An earlier January 31 action filed in Washington D.C by the US Department of Justice to halt the deal has been delayed until April 9. Reports suggest the two sides are nearing an agreement.

But in its annual report filed with the US Security and Exchange Commission (SEC) the world’s biggest brewer Anheuser-Busch InBev revealed that a new private complaint was filed on March 22 in the US District court, Northern District of California, against AB InBev and Grupo Modelo.

BeverageDaily.com has seen a copy of the complaint, whereby nine disgruntled consumers bring a class action on behalf of all US beer consumers that seeks to stop AB InBev acquiring the Grupo Modelo shares it does not already own.

Edstrom et al. argue that the $20.1bn deal, inked on June 28 2012, would end aggressive competition that had led to lower US beer prices and innovation, enhance AB’s market power and “facilitate coordinated pricing between AB InBev and the next largest brewer, MillerCoors”.
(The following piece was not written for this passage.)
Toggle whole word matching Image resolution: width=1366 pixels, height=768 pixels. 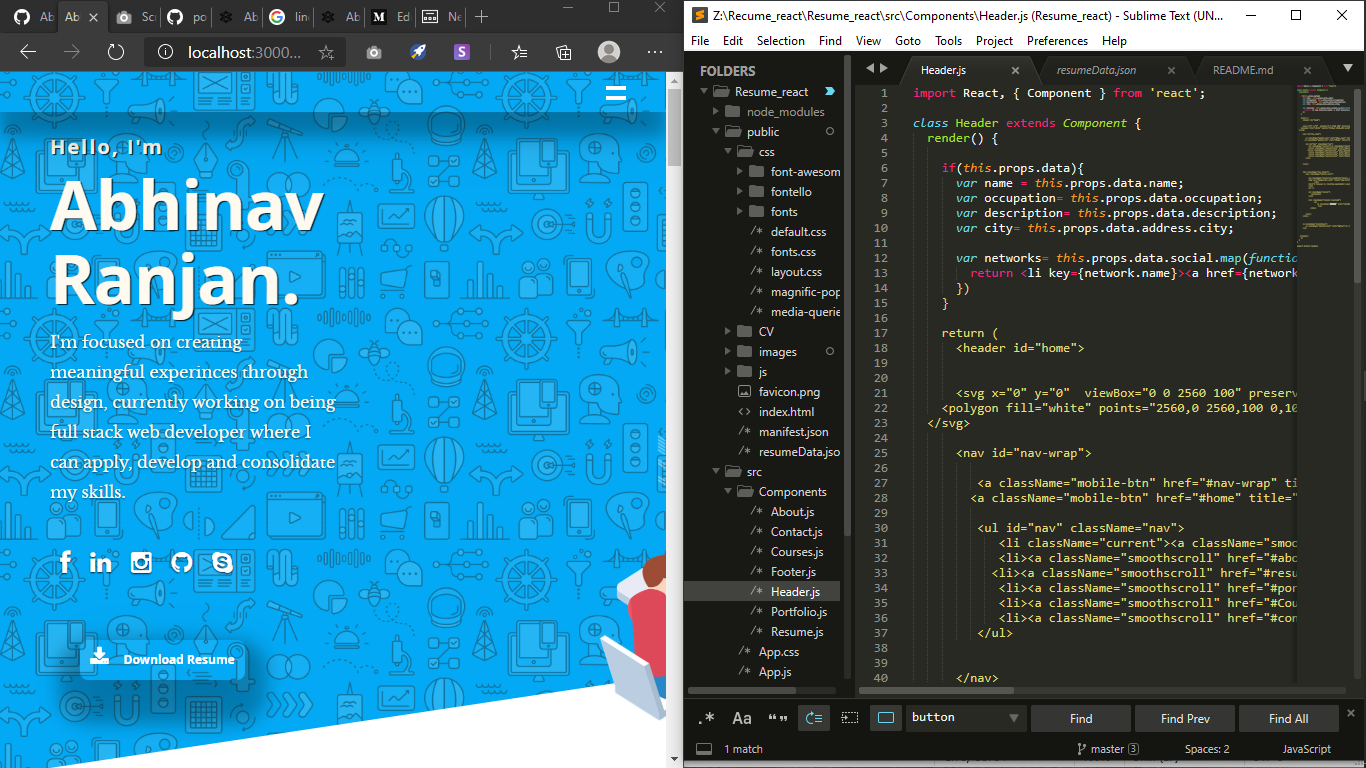[x=777, y=718]
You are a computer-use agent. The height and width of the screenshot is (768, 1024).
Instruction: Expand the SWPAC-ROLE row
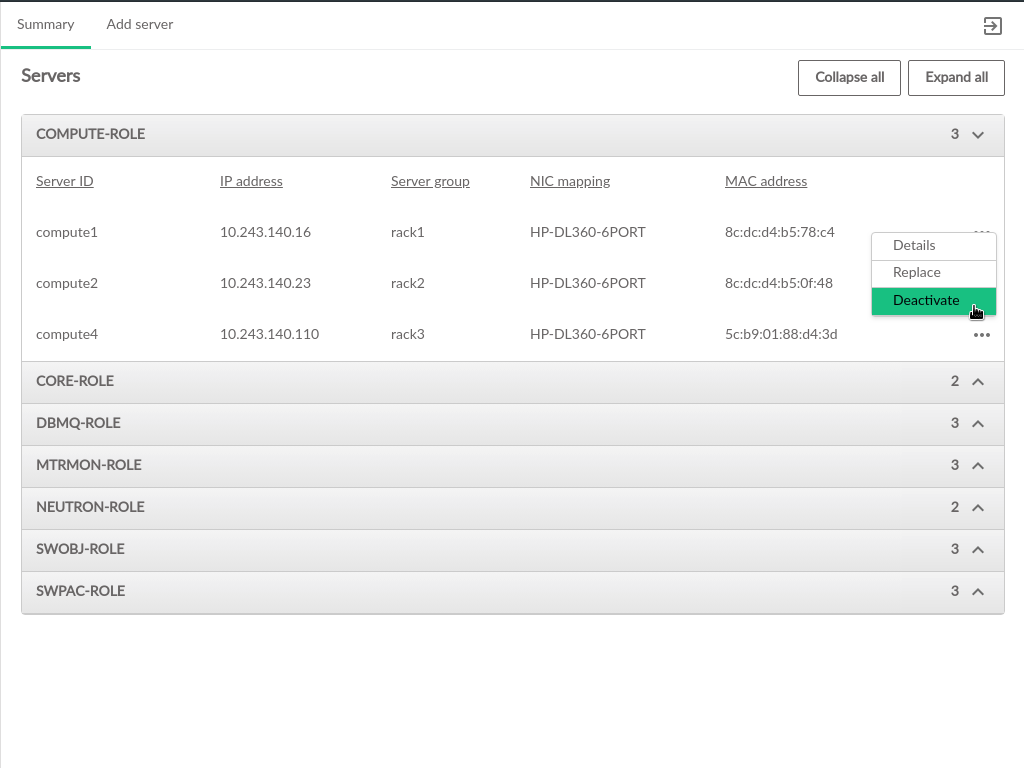tap(978, 592)
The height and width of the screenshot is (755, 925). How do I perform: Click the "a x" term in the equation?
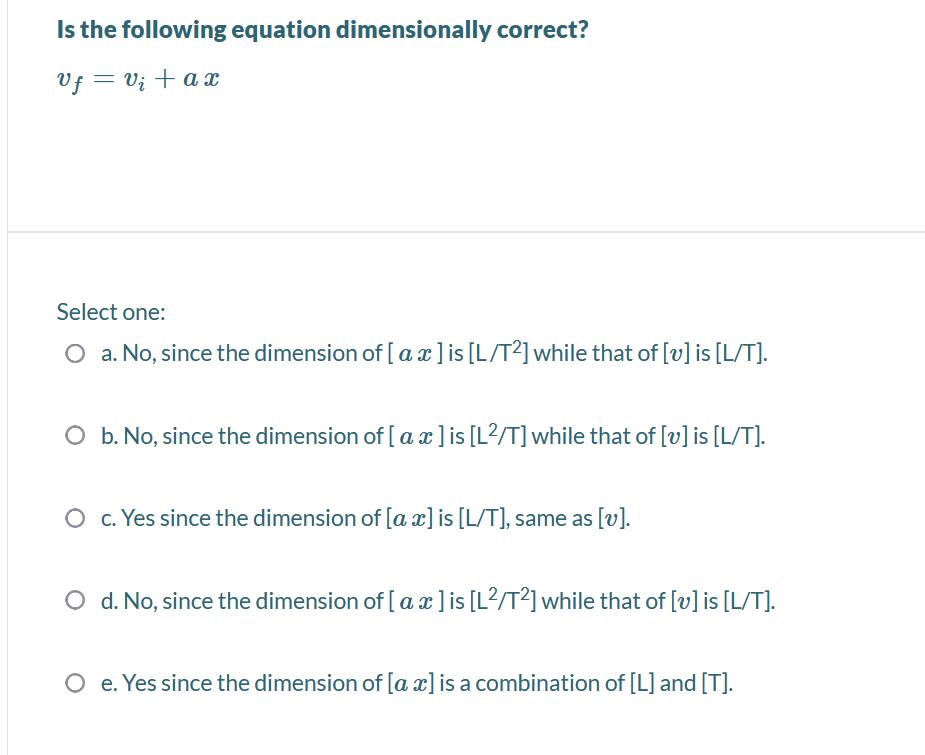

New action could ‘enjoin or delay’ buyout

AB InBev said in its Monday SEC filing: “Even if we, Grupo Modelo, Constellation and Crown Imports resolve the litigation with the DOJ, the court in this private action could enjoin the parties from completing the combination with Grupo Modelo, or could further delay it. We intend to defend against it vigorously.” ​AB InBev said.

The action claims that the proposed deal violates Section 7 of the Clayton Antitrust Act, since it “may, and most probably will, substantially lessen competition, and/or tend to create a monopoly in the production, distribution and sale of beer in the United States”.
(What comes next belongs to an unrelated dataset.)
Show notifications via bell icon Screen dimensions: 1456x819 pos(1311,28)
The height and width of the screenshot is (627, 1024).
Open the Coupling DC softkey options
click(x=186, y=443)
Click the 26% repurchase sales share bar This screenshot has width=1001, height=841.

As the world’s most profitable beer market, the US was dominated by two firms (AB InBev and MillerCoors) accounting for circa. 80% of sales, the claim states, adding that any merger could damage consumers via higher prices, lower product quality, less innovation, destruction of choice.
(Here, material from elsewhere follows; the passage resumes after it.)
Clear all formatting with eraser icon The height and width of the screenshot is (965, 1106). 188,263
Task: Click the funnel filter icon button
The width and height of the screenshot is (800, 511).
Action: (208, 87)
The suit claims that the US beer market was “substantially more” ​than simply ‘highly concentrated’ under the Herfindahl Hersch Index (HHI) where 1800 points earns this appellation. The index grades market concentration by adding up squared market share percentages of each market competitor.

An additional 100 points caused antitrust enforcers great concern, the plaintiffs add, stating that the post-transaction US beer market HHI would be 2800, “plainly a market ripe for probable if not collusion and a galloping tendency towards monopoly”.

For the sake of (pricing) ‘momentum’…

Edstrom et al. said that AB and Miller Coors found it more profitable to follow each other’s prices – typically initiated by AB in the expectation Miller would follow – than to cut prices in order to win share, but that Modelo had provided a competitive brake on both firms.

Modelo had narrowed the price gap with AB’s premium domestic brands such as Bud and Bud Light under its post-2008 ‘Momentum Plan’, the suit claims, and thus put pressure on AB InBev and MillerCoors to lower prices to dissuade consumers from ‘trading up’ to Modelo brands.

AB InBev’s further move, subject to approval of its Modelo purchase, to sell 50% of the latter’s interest in Crown Imports to joint owner Constellation Brands, is also targeted by the suit.

The plaintiffs state this would create a “façade of competition” ​between AB and its importer (Constellation) but that Constellation would acquire no Modelo brands or brewing facilities under this arrangement, and would depend on AB for its Modelo-branded beer supply.

However, this seems to overlook a further deal​ agreed by AB InBev and Constellation in mid-February seeking to head off US Department of Justice legal action aimed at halting the deal upon this basis.